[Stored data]
★ ★ ★ ★ ★

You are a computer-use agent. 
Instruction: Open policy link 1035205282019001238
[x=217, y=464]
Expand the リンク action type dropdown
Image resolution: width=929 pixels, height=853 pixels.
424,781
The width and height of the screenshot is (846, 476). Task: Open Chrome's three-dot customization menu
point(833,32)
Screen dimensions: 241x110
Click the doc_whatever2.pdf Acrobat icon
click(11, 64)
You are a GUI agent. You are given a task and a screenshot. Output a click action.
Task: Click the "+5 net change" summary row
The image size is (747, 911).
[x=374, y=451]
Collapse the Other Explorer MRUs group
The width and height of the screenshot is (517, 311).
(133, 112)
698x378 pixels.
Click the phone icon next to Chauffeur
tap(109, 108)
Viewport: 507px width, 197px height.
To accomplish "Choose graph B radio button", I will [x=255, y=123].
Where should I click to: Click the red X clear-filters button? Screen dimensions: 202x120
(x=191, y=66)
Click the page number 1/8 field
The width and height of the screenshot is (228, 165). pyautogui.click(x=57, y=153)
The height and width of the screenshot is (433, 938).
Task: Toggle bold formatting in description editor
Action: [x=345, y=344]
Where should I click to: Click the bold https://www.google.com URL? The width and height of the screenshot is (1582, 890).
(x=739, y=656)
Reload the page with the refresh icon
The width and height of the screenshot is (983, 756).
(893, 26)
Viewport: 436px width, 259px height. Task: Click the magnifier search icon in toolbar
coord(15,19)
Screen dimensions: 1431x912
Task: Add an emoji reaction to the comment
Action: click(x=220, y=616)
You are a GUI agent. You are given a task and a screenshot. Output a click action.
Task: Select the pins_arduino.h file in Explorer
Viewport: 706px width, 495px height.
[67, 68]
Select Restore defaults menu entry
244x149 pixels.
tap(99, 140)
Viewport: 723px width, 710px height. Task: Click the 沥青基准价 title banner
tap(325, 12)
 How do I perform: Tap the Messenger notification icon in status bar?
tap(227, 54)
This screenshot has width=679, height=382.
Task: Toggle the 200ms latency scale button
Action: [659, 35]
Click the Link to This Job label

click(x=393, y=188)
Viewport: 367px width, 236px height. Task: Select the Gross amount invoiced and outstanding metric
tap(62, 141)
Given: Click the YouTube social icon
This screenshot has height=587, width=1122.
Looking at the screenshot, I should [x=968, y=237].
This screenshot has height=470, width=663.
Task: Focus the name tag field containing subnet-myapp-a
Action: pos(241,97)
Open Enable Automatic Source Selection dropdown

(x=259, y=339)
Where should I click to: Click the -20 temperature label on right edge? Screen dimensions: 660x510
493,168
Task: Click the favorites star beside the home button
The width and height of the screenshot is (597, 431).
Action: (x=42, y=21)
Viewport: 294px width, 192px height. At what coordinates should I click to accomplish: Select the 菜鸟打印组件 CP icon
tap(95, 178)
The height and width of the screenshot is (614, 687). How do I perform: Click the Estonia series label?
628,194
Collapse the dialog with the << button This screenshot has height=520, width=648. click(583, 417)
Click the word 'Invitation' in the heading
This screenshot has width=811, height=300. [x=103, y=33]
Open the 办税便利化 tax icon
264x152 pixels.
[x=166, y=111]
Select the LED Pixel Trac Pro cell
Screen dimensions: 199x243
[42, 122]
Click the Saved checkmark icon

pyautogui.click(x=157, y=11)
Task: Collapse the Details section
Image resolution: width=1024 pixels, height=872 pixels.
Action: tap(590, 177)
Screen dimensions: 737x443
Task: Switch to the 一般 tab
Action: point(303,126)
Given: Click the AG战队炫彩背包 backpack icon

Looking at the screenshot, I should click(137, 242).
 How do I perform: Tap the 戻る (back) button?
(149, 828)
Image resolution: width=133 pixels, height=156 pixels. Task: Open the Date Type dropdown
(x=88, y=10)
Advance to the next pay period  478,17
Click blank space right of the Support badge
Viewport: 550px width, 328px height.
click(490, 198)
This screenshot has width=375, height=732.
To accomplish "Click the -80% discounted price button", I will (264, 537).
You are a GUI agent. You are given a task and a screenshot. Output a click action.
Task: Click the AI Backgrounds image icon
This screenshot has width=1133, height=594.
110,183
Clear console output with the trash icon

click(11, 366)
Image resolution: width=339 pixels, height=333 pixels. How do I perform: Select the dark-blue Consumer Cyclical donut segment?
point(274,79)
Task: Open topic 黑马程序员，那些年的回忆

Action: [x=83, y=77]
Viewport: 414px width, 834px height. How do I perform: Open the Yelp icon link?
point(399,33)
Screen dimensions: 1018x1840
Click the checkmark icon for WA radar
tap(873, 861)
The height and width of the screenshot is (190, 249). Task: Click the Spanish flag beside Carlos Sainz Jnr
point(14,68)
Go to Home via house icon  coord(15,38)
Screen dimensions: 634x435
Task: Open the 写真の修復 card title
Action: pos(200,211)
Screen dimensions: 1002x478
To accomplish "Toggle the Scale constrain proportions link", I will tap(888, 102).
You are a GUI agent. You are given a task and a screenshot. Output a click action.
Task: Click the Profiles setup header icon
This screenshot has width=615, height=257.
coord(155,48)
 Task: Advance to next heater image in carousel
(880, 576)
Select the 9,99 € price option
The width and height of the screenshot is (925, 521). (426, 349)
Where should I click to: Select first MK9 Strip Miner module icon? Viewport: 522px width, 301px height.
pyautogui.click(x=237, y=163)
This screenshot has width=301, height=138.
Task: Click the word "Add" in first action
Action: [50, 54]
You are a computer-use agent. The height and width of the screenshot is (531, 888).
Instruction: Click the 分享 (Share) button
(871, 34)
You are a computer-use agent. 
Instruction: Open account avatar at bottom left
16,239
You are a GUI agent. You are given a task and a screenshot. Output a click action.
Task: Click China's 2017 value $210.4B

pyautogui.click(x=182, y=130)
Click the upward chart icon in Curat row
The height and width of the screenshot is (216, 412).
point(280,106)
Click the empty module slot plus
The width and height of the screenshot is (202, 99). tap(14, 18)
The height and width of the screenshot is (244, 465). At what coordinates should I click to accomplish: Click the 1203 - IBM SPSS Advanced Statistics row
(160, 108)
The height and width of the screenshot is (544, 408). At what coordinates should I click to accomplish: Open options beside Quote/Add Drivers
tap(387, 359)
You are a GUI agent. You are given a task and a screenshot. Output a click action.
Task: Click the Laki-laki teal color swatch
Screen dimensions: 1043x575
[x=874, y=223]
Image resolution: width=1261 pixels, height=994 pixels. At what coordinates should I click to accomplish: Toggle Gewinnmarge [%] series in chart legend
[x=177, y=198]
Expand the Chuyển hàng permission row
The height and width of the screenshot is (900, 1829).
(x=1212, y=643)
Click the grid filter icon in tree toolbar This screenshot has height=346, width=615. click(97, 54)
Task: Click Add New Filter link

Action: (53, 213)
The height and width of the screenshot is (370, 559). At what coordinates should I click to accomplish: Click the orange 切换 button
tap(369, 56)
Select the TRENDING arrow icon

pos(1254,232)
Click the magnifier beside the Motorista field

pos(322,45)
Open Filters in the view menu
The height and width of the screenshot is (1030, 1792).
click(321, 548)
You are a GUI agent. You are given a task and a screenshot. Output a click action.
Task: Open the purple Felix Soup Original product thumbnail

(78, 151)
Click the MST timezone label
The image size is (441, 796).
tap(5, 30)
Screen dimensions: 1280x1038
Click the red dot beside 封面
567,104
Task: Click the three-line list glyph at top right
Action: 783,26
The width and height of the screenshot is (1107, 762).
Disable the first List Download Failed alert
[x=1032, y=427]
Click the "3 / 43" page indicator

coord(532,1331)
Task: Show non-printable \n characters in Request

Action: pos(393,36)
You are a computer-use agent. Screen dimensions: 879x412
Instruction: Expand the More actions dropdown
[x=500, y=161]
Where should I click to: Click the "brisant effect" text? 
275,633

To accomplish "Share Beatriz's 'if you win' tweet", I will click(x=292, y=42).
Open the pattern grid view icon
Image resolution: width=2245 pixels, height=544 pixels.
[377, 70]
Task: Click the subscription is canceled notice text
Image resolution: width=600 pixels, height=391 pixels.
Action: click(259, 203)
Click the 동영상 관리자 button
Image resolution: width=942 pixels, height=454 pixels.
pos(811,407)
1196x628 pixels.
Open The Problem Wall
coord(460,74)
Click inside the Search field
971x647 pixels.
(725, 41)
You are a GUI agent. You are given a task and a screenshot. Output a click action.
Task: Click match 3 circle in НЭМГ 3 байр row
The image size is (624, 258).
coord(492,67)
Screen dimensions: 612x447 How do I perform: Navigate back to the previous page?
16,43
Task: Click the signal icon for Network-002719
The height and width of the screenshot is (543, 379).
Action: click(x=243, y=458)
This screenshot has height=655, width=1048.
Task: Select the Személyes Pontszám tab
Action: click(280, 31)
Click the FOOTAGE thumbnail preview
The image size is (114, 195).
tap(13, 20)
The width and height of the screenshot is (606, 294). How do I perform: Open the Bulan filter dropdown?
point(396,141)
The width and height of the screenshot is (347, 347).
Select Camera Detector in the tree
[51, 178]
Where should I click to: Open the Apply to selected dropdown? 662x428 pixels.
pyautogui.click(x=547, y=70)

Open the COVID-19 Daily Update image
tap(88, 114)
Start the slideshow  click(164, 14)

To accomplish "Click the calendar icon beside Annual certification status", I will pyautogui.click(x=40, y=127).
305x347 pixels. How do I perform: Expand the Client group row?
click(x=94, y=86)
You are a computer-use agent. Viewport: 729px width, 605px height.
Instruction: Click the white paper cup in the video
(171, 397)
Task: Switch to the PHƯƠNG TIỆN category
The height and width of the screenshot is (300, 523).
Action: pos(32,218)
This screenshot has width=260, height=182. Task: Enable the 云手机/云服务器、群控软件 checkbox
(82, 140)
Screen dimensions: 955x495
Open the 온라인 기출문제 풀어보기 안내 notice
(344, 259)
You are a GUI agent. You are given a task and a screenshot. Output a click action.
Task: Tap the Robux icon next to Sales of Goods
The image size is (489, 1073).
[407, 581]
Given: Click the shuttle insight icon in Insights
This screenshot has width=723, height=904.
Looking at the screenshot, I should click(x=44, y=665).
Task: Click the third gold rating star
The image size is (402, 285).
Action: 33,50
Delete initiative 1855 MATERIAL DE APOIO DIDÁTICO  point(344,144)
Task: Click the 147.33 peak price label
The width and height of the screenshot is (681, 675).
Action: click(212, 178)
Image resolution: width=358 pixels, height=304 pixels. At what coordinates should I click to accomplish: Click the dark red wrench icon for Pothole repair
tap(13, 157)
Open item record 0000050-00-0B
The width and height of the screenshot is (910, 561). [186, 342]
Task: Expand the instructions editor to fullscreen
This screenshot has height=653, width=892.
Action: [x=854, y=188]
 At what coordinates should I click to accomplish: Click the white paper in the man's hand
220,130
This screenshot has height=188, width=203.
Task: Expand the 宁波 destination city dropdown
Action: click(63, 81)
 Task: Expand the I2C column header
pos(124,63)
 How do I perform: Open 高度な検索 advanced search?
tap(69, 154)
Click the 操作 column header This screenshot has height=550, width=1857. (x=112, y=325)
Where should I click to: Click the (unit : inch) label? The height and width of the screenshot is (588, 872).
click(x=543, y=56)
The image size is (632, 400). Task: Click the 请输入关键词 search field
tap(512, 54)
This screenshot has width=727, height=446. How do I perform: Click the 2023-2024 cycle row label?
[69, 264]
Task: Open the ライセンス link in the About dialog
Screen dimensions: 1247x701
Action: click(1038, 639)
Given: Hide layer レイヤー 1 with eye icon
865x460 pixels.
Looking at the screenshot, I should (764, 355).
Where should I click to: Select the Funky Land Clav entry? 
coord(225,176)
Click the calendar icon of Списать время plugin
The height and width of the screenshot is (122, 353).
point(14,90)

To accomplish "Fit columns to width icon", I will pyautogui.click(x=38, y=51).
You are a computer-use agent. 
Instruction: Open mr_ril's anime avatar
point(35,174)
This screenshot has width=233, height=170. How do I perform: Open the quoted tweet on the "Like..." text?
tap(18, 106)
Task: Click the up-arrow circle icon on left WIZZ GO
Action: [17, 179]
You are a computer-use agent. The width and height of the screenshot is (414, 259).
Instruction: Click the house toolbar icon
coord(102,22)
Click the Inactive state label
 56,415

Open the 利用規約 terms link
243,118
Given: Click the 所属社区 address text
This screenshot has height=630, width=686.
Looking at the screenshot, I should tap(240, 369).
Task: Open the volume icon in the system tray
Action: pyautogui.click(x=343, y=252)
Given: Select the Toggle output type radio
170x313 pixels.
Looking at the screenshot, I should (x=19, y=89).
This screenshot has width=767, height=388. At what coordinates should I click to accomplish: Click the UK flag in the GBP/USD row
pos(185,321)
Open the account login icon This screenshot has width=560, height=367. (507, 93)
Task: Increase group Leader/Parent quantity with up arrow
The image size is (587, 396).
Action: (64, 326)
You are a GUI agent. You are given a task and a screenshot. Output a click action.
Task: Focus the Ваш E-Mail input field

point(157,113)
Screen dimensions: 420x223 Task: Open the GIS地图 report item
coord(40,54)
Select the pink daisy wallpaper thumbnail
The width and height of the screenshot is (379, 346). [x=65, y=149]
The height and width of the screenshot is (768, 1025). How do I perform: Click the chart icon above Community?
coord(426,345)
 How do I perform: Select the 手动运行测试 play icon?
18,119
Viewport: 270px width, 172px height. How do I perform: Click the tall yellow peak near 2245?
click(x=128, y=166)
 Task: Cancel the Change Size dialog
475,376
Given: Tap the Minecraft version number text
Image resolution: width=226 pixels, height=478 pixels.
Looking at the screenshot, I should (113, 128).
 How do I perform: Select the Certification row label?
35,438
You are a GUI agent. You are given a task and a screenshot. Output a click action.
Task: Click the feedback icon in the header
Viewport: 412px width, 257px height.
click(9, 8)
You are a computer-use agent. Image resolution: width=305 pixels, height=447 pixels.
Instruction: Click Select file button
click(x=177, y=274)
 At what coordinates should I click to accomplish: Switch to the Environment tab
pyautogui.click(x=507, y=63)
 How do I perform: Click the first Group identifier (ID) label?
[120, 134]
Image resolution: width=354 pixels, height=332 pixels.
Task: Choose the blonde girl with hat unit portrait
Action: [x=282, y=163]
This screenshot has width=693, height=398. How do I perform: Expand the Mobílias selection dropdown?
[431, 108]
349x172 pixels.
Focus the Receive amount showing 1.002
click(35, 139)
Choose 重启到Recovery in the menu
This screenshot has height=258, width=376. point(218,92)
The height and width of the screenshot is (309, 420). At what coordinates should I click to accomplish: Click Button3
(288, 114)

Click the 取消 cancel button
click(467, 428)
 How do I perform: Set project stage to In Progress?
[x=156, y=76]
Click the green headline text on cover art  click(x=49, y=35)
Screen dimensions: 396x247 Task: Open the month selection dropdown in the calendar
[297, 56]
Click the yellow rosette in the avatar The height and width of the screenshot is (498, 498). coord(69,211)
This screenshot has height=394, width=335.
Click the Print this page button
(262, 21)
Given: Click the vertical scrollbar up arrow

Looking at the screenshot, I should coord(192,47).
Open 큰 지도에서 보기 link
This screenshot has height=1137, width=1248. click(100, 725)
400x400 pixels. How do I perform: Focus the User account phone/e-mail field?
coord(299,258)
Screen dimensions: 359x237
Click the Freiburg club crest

★ ★ ★ ★ ★

### [Goal of the exercise]
Among the lines above, return those that contain the string "will".

### [Solution for this task]
To accomplish "Choose graph B radio button", I will [x=255, y=123].
To accomplish "Click the -80% discounted price button", I will (264, 537).
To accomplish "Toggle the Scale constrain proportions link", I will tap(888, 102).
To accomplish "Share Beatriz's 'if you win' tweet", I will click(x=292, y=42).
To accomplish "Click the calendar icon beside Annual certification status", I will pyautogui.click(x=40, y=127).
To accomplish "Fit columns to width icon", I will pyautogui.click(x=38, y=51).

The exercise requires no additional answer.